Ho conosciuto le canzoni di Gordon Lightfoot nei primi anni Ottanta. Collaboravo per una radio privata. Un collega, grande esperto di musica d’oltre Oceano (e non solo), mi fece ascoltare qualche brano del cantautore canadese, adesso un po’ stagionato perché è del 1938. In ogni modo la country music mi è sempre piaciuta, ma Lightfoot – originario dell’Ontario – ha sempre avuto una marcia in più per i testi, per la poesia.

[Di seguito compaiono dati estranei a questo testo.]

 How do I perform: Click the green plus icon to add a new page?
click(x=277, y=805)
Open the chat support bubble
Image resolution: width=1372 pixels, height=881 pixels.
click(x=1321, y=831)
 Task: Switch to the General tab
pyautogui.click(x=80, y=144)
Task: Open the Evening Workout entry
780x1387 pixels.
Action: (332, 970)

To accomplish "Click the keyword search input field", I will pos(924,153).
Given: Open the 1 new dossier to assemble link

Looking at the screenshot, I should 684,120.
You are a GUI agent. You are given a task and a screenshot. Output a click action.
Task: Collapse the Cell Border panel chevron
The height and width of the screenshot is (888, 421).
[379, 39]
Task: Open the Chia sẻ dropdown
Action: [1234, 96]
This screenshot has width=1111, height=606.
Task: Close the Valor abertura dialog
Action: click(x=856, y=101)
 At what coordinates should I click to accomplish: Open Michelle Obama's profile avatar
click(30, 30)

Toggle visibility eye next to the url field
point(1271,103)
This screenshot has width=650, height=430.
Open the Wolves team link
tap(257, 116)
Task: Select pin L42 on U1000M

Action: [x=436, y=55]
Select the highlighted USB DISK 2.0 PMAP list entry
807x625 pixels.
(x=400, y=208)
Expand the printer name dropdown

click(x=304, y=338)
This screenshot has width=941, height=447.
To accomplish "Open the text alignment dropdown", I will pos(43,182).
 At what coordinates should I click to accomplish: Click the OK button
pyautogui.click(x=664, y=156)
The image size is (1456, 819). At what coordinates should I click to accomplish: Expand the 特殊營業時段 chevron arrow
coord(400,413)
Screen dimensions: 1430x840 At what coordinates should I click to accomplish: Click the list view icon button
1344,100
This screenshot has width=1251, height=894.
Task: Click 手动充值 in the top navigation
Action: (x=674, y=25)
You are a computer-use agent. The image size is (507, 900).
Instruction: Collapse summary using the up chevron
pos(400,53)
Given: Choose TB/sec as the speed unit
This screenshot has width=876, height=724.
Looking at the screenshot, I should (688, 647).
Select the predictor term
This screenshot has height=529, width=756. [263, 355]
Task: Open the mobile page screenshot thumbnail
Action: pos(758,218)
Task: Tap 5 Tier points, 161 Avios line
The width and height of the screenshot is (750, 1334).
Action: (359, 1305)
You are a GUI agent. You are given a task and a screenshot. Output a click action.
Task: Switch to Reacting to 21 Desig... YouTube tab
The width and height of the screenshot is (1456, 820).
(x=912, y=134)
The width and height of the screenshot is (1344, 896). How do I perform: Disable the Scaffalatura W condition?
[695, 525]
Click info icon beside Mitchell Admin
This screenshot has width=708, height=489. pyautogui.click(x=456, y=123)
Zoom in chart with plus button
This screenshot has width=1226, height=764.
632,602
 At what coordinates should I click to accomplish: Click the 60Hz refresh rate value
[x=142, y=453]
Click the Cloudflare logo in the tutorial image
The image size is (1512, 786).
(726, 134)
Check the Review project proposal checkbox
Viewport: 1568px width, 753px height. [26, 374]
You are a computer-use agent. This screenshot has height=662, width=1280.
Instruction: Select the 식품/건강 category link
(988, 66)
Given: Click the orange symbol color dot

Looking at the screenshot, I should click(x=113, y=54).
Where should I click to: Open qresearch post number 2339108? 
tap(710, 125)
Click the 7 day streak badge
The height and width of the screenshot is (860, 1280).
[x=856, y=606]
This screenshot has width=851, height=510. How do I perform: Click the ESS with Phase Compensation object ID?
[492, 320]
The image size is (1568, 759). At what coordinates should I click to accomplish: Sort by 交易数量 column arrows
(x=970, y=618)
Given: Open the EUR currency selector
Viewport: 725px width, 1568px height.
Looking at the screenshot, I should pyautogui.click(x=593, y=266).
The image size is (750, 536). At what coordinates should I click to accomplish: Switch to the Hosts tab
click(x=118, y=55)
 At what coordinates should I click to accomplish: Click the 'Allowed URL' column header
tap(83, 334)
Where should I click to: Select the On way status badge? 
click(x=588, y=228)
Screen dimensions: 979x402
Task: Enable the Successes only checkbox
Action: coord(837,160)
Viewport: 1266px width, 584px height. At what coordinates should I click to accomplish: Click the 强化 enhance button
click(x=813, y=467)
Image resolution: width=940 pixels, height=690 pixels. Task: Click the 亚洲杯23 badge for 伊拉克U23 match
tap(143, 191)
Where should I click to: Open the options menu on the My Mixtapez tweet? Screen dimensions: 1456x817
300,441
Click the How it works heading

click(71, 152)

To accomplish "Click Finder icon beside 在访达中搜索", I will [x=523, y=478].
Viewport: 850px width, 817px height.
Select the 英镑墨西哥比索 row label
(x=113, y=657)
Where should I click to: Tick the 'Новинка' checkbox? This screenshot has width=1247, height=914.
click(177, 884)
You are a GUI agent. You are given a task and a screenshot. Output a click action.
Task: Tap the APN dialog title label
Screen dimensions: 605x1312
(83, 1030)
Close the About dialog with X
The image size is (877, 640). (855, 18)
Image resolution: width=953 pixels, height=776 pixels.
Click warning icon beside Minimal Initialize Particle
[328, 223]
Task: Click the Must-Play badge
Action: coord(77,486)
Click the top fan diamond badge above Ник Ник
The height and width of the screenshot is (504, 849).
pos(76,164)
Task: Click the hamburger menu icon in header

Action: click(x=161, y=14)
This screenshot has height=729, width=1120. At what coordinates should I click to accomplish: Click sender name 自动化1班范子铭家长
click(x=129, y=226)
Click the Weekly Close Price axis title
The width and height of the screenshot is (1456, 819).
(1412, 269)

Così, quando in epoca più recente, ha creato «Inspiration Lady», ne sono rimasto affascinato. Per la sua voce, per la semplicità nell’uso della chitarra. Per i testi. Dice: «Lei è la mia fonte d’ispirazione ovunque, accende le candele nell’aria, …, è la mia signora anticipatrice». L’amore di una vita è così. Per me lo è. Sono stato fortunato. Viaggio spesso di notte, rientrando dal lavoro. E mi capita di riascoltarla più volte una di seguito all’altra. Quasi compulsivamente, alzando fin dove si può il volume.

[…] «Seems like I will always love her, inspiration every day
And I’d like to think, hey, maybe, I can drive her blues away
In the warmth of the morning sun, and at night when the day is done
She’s my inspiration lady, she’s my kind reaction lady, sees my situation every day. She’s my inspiration lady, my anticipation lady, she’s my inspiration all the way».